* Problem requirements
Report only the number of lines below in which the string "element" appears.

* Data for processing
[Start of section]

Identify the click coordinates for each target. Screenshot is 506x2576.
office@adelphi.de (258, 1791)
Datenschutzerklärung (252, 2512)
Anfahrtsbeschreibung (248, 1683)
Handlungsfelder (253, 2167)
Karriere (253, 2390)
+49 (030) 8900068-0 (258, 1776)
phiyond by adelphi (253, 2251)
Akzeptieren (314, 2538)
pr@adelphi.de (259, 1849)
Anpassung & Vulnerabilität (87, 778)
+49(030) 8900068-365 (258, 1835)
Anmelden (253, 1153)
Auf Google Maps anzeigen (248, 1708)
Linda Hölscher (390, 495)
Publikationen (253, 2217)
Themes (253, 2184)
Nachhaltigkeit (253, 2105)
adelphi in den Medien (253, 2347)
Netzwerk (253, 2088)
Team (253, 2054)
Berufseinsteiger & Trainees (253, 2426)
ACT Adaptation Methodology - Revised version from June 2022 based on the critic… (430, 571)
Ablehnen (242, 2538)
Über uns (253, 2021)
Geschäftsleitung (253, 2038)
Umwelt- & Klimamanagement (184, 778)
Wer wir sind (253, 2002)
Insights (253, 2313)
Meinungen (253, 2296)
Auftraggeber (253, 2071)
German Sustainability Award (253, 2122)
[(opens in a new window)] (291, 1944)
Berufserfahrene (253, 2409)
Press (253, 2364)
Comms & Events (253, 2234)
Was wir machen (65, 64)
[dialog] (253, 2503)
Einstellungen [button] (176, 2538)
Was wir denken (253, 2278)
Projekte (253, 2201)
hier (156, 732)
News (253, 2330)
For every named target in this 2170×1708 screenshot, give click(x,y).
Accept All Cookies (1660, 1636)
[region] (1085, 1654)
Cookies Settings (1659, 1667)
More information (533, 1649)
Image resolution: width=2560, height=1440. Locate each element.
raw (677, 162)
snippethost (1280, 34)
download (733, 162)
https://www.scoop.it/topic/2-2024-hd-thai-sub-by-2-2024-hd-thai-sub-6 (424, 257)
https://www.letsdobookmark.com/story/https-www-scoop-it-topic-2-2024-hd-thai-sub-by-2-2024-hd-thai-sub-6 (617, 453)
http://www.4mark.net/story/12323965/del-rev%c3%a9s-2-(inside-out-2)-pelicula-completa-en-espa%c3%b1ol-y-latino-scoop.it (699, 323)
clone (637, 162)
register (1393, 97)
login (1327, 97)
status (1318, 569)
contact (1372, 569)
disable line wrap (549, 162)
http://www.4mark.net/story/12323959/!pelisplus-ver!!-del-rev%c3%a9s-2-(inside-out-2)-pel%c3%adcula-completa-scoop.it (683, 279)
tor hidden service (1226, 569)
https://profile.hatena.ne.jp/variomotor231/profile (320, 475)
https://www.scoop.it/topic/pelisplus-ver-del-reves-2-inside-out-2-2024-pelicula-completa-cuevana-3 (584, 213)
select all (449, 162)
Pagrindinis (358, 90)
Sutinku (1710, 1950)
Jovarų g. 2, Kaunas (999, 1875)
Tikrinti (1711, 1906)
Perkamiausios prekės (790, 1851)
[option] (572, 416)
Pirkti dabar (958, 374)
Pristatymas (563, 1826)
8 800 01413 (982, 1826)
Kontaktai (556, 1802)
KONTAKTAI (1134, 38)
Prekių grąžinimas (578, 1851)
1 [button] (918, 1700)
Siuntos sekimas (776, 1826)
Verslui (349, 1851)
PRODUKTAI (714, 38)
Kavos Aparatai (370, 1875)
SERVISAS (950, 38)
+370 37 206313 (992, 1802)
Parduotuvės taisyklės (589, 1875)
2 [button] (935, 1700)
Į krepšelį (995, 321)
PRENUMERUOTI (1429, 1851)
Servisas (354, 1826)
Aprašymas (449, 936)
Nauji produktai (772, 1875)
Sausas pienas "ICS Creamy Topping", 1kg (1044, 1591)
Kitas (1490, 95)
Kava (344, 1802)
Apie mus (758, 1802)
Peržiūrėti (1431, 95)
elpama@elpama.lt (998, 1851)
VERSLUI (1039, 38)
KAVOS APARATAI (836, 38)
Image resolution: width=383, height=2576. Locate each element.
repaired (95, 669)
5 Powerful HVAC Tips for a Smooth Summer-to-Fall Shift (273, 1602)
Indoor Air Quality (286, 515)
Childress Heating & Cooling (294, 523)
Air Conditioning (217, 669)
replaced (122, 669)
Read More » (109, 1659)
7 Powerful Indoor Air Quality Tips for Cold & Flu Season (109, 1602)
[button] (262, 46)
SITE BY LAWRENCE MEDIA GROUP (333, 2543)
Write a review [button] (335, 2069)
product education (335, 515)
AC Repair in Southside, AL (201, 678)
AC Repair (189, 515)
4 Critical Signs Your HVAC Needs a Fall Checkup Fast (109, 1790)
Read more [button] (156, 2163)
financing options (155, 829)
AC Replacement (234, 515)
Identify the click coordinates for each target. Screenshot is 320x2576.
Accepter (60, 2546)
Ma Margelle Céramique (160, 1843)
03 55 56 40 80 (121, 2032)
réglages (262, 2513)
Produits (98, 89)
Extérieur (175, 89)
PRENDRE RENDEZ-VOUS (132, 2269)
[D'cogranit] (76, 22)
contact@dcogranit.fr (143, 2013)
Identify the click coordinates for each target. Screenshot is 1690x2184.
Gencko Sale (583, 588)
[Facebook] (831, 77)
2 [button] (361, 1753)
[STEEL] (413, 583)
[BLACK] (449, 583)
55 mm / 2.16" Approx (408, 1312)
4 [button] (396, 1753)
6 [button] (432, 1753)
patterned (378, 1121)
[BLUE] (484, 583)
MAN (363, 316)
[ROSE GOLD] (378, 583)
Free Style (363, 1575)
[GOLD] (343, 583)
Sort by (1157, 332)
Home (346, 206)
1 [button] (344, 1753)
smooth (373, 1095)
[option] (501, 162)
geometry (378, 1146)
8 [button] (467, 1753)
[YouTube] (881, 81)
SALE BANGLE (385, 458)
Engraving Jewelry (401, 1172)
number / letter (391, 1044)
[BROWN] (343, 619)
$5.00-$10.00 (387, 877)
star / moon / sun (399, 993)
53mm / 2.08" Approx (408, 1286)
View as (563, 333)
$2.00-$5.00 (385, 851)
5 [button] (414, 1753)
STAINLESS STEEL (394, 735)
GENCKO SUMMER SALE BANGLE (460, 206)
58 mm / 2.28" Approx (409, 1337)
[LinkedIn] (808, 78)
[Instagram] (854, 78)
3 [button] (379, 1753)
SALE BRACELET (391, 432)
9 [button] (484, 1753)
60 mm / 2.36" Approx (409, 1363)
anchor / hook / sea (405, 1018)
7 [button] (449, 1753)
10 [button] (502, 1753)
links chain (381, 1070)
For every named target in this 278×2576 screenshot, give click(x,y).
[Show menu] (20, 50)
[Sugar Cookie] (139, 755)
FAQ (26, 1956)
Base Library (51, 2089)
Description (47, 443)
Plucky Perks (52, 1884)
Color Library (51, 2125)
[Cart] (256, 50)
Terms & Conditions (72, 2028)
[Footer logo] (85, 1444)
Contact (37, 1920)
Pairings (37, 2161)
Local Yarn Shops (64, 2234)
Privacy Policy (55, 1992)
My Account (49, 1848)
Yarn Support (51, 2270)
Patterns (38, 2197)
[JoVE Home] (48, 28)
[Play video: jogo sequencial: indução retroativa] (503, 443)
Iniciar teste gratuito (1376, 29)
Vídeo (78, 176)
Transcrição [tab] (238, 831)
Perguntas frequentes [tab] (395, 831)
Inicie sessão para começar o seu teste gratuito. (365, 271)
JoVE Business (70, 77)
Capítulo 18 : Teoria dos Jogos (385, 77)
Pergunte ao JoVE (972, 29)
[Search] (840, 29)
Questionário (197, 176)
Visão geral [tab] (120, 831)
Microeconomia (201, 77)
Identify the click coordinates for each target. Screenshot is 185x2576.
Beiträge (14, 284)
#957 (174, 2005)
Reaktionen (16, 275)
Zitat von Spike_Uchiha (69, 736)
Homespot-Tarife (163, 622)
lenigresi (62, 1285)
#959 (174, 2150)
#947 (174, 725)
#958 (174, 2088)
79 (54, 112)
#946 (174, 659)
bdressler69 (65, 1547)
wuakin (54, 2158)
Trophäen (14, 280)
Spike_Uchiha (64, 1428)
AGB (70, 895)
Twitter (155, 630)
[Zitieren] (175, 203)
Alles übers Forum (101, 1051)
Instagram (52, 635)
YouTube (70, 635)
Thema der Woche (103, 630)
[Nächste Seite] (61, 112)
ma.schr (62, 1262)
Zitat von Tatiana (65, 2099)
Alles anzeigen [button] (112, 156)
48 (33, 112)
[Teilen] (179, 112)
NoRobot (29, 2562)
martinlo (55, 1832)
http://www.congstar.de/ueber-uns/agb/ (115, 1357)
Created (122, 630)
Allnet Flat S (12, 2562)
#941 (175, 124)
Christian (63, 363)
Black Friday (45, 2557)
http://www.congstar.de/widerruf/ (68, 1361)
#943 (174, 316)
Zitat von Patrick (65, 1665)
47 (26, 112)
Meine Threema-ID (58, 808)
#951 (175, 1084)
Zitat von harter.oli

[End of section]

* Answer space
2